» What you are asked to do
Copy the data precisely, keeping every character.

» Data extract
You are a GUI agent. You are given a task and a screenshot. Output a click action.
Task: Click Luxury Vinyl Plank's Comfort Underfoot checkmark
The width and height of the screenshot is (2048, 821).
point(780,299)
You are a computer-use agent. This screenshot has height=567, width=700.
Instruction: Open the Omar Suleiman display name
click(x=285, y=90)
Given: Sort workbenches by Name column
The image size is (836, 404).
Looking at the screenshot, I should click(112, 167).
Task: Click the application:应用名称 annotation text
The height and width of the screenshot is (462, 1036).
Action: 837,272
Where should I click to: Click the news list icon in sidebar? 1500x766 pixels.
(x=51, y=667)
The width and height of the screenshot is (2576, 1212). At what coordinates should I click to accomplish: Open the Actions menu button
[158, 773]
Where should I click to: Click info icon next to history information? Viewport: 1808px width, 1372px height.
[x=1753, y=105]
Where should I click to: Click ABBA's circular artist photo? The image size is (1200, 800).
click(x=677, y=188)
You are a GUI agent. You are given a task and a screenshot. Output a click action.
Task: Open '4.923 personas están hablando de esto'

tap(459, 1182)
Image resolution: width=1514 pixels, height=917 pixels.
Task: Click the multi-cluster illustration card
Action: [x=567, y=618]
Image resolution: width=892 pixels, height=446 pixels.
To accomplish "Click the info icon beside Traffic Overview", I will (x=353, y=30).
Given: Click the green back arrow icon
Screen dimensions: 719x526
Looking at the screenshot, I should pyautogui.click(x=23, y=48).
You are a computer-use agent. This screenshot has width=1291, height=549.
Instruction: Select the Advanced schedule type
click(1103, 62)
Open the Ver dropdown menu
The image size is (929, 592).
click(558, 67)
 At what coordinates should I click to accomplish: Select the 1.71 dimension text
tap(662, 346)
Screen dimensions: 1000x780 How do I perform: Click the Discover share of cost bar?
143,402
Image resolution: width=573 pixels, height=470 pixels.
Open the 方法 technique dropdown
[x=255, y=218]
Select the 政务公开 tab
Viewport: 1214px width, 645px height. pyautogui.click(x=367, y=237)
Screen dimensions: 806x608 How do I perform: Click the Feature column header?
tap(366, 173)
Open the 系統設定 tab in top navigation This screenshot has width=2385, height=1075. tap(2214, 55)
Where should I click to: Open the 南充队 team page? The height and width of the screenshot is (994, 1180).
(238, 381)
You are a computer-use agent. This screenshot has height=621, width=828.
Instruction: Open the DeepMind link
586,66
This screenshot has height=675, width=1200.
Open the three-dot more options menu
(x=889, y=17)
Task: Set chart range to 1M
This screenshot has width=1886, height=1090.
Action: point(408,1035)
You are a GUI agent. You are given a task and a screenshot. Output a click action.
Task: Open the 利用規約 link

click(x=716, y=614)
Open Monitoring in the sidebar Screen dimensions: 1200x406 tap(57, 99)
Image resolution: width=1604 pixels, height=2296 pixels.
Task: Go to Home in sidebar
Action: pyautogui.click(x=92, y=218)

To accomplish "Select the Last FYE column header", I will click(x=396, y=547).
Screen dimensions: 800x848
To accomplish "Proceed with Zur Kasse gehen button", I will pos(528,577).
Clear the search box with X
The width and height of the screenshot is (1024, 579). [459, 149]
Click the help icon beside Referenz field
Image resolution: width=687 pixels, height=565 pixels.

» Task solution
You are a GUI agent. You are given a task and a screenshot. Output a click action.
Task: Click Luxury Vinyl Plank's Comfort Underfoot checkmark
The width and height of the screenshot is (2048, 821).
point(780,299)
You are a computer-use agent. This screenshot has height=567, width=700.
Instruction: Open the Omar Suleiman display name
click(x=285, y=90)
Given: Sort workbenches by Name column
The image size is (836, 404).
Looking at the screenshot, I should click(112, 167).
Task: Click the application:应用名称 annotation text
The height and width of the screenshot is (462, 1036).
Action: 837,272
Where should I click to: Click the news list icon in sidebar? 1500x766 pixels.
(x=51, y=667)
The width and height of the screenshot is (2576, 1212). At what coordinates should I click to accomplish: Open the Actions menu button
[158, 773]
Where should I click to: Click info icon next to history information? Viewport: 1808px width, 1372px height.
[x=1753, y=105]
Where should I click to: Click ABBA's circular artist photo? The image size is (1200, 800).
click(x=677, y=188)
You are a GUI agent. You are given a task and a screenshot. Output a click action.
Task: Open '4.923 personas están hablando de esto'

tap(459, 1182)
Image resolution: width=1514 pixels, height=917 pixels.
Task: Click the multi-cluster illustration card
Action: [x=567, y=618]
Image resolution: width=892 pixels, height=446 pixels.
To accomplish "Click the info icon beside Traffic Overview", I will (x=353, y=30).
Given: Click the green back arrow icon
Screen dimensions: 719x526
Looking at the screenshot, I should pyautogui.click(x=23, y=48).
You are a computer-use agent. This screenshot has width=1291, height=549.
Instruction: Select the Advanced schedule type
click(1103, 62)
Open the Ver dropdown menu
The image size is (929, 592).
click(558, 67)
 At what coordinates should I click to accomplish: Select the 1.71 dimension text
tap(662, 346)
Screen dimensions: 1000x780 How do I perform: Click the Discover share of cost bar?
143,402
Image resolution: width=573 pixels, height=470 pixels.
Open the 方法 technique dropdown
[x=255, y=218]
Select the 政务公开 tab
Viewport: 1214px width, 645px height. pyautogui.click(x=367, y=237)
Screen dimensions: 806x608 How do I perform: Click the Feature column header?
tap(366, 173)
Open the 系統設定 tab in top navigation This screenshot has width=2385, height=1075. tap(2214, 55)
Where should I click to: Open the 南充队 team page? The height and width of the screenshot is (994, 1180).
(238, 381)
You are a computer-use agent. This screenshot has height=621, width=828.
Instruction: Open the DeepMind link
586,66
This screenshot has height=675, width=1200.
Open the three-dot more options menu
(x=889, y=17)
Task: Set chart range to 1M
This screenshot has width=1886, height=1090.
Action: point(408,1035)
You are a GUI agent. You are given a task and a screenshot. Output a click action.
Task: Open the 利用規約 link

click(x=716, y=614)
Open Monitoring in the sidebar Screen dimensions: 1200x406 tap(57, 99)
Image resolution: width=1604 pixels, height=2296 pixels.
Task: Go to Home in sidebar
Action: pyautogui.click(x=92, y=218)

To accomplish "Select the Last FYE column header", I will click(x=396, y=547).
Screen dimensions: 800x848
To accomplish "Proceed with Zur Kasse gehen button", I will pos(528,577).
Clear the search box with X
The width and height of the screenshot is (1024, 579). [459, 149]
Click the help icon beside Referenz field
Image resolution: width=687 pixels, height=565 pixels.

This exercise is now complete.